Gov. Christine Gregoire announced Monday that Washington State Ferries (WSF) will not build a controversial Steilacoom II-style ferry, after pressure from Port Townsend and Vashon — the communities that would most likely end up with the ferry.
Instead, the ferry system will attempt to resolve its current boat shortage by building two larger Island Home boats.
The Steilacoom II can fit 50 cars, but rides low on the water and is thus not suited to rough water. It also has weight restrictions and difficulty loading large vehicles during low tides. The Island Home ferries fit 60 cars and 1,200 passengers, although WSF will modify the ferries to hold 650 people to reduce the crew, save operating costs and make the boats more appropriate for the ferry system, said Hadley Greene, WSF spokesperson.

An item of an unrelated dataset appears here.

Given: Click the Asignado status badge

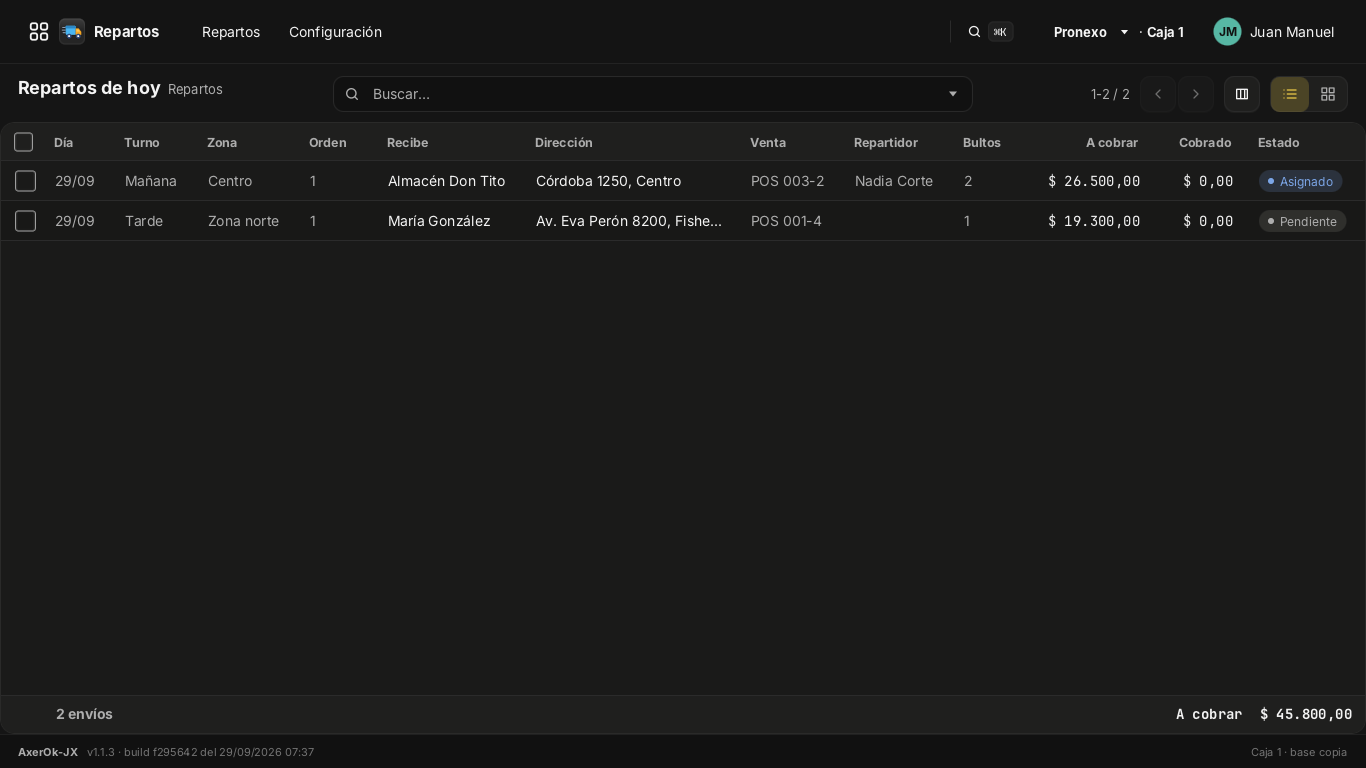Looking at the screenshot, I should point(1300,181).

Last week, Jim English, the president of the Vashon-Maury Island Community Council, wrote a letter to WSF and state transportation officials expressing Islanders’ opposition to a Steilacoom II.
The Steilacoom II “clone” was going to be built as a stopgap measure for the strapped Port Townsend-Keystone route until a more appropriate vessel could be built. The Port Townsend route late last year lost its ferries after the state’s sudden decision to decommission all four of its so-called steel-electric ferries because of safety concerns.

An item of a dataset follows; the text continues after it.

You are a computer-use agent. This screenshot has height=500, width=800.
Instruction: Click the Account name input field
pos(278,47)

The state was able to lease the region’s Steilacoom II from Pierce County until this September. WSF was scrambling to find a boat it could build quickly for the route and thought a Steilacoom II was the quick fix.
But on Monday Pierce County agreed to lease its 1994 ferry Christine Anderson, almost identical to the Steilacoom II, to WSF until an Island Home ferry is built.
WSF expects to have the first Island Home ferry completed in April 2010, Greene said. In the longer term, the system will also build two 144-car ferries, but designs have not been completed, nor has a completion date been set.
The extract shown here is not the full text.